* START Text extract *

2017-11-27 Thread Kohsuke Kawaguchi
Thanks for driving this.

If this change inadvertently remove somebody's commit access, presumably we
expect people to follow this

and
mail this list?

On Mon, Nov 27, 2017 at 4:25 PM Daniel Beck  wrote:

> Hi everyone,
>
> For a long time, we didn't really manage GitHub permissions for plugins:
> We just added new repos and contributors to the 'Everyone' team, giving
> everyone access to everything, and that was it. Contrary to its name, it
> doesn't actually include _everyone_, at least not anymore: We've moved away
> from adding people to the Everyone team over a year ago. But it still has
> hundreds of members, and provides write access to more than 1200
> repositories.

* END Text extract *
* START Data extract *

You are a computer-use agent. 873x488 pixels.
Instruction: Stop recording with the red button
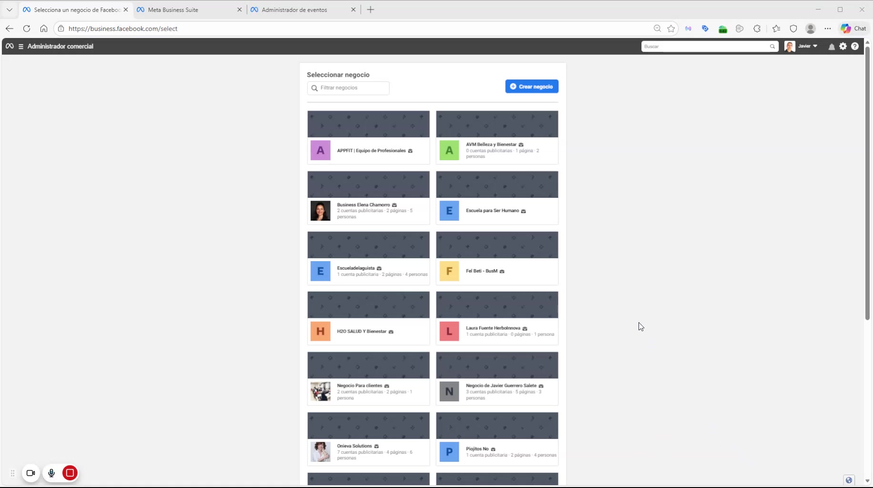70,473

* END Data extract *

■ What the exercise asks: Extract the part of the email thread starting with "2017-11-27 Thread Kohsuke" and going on through "mail this list?", unchanged. The data is separate material and has no connection to the email thread.

■ Result of the exercise:
2017-11-27 Thread Kohsuke Kawaguchi
Thanks for driving this.

If this change inadvertently remove somebody's commit access, presumably we
expect people to follow this

and
mail this list?